__SHORT TASK 1__: Set down, word for word, the stretch of the court findings below from "December 2, 2013" through "CURETON, Magistrate Judge.".
__SHORT TASK 2__:
Using the court findings below, say whether each statement agrees with them. Answer yes or no and quote the words that decide it.
(a) Jones filed his application for SSI on April 6, 2009.
(b) The secondary residence was a three-bedroom house.
(c) The secondary residence was taken out of Jones's name on 4/22/09.
__SHORT TASK 3__: Sum up the court findings below in two sentences.

--- Start of PROVIDED TEXT ---

United States District Court, Fifth Circuit

December 2, 2013

BILLY ANTHONY JONES, Plaintiff,
v.
CAROLYN W. COLVIN, ACTING COMMISSIONER OF SOCIAL SECURITY, Defendant.

FINDINGS, CONCLUSIONS AND RECOMMENDATION OF THE UNITED STATES MAGISTRATE JUDGE AND NOTICE AND ORDER

JEFFREY L. CURETON, Magistrate Judge.

This case was referred to the United States Magistrate Judge pursuant to the provisions of Title 28, United States Code, Section 636(b). The Findings, Conclusions and Recommendation of the United States Magistrate Judge are as follows:

FINDINGS AND CONCLUSIONS

I. STATEMENT OF THE CASE

Plaintiff Billy Anthony Jones ("Jones") filed this action pursuant to Sections 405(g) and 1383(c)(3) of Title 42 of the United States Code for judicial review of a final decision of the Commissioner of Social Security. Jones disagrees with the Commissioner's determination that he is ineligible for supplemental security income ("SSI") benefits because he has excess resources, notwithstanding that Jones had established he was disabled under the Social Security Act ("SSA").

On April 6, 2009, Jones protectively filed an application for SSI under Title XVI of the SSA.[1] (Tr. 12, 91-100.) In the application, Jones indicated that his primary residence was at a house located at 2913 N.W. 24th Street in Fort Worth, Texas. (Tr. 92.) He further stated that he and his wife, Sandra Jean Camp, also owned a 2 bedroom, 1 bath wood framed house that was rented and had a tax-assessed value of $32, 500.00 (hereinafter referred to as "the secondary residence").[2] (Tr. 93.) As to the secondary residence, Jones further stated:

My daughter purchased a home and my wife is the co-signor on the loan. She pays the mortgage. The mortgage payment is $411.00 a month. I don't know how it shows that my wife and myself are the owners. My daughter said she deeded me the property but she is still paying on it. This property was taken out of my name on 4/22/09.

--- End of PROVIDED TEXT ---
--- Start of PROVIDED MATERIAL ---

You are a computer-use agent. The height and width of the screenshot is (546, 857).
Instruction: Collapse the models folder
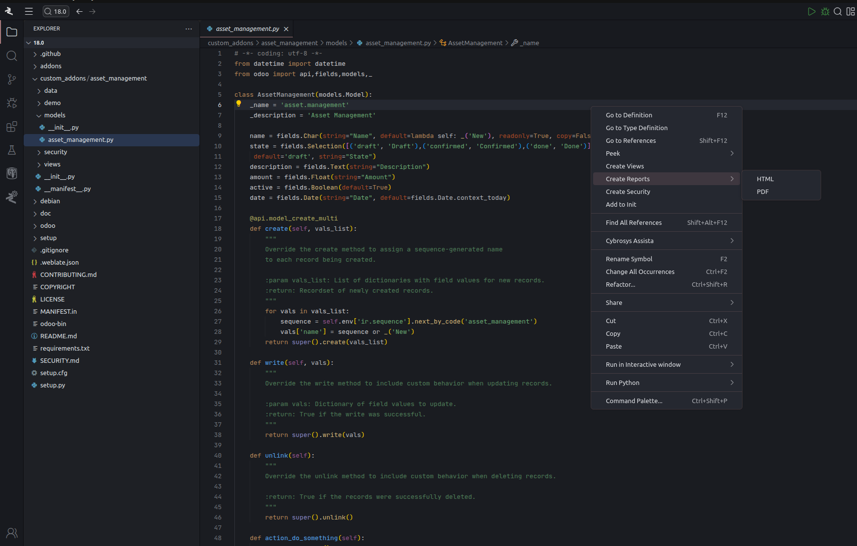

--- End of PROVIDED MATERIAL ---

__EXERCISE OUTPUT 1__:
December 2, 2013

BILLY ANTHONY JONES, Plaintiff,
v.
CAROLYN W. COLVIN, ACTING COMMISSIONER OF SOCIAL SECURITY, Defendant.

FINDINGS, CONCLUSIONS AND RECOMMENDATION OF THE UNITED STATES MAGISTRATE JUDGE AND NOTICE AND ORDER

JEFFREY L. CURETON, Magistrate Judge.

__EXERCISE OUTPUT 2__:
(a) Yes: "On April 6, 2009, Jones protectively filed an application for SSI under Title XVI of the SSA."
(b) No: "a 2 bedroom, 1 bath wood framed house"
(c) Yes: "This property was taken out of my name on 4/22/09."

__EXERCISE OUTPUT 3__: Billy Anthony Jones sought judicial review of the Commissioner of Social Security's decision that he could not receive supplemental security income because he had excess resources, even though he had established that he was disabled. In his April 6, 2009 application, he listed a primary residence in Fort Worth, Texas, and said that he and his wife also owned a rented secondary house, which he explained his daughter had bought and deeded to him and which was taken out of his name on 4/22/09.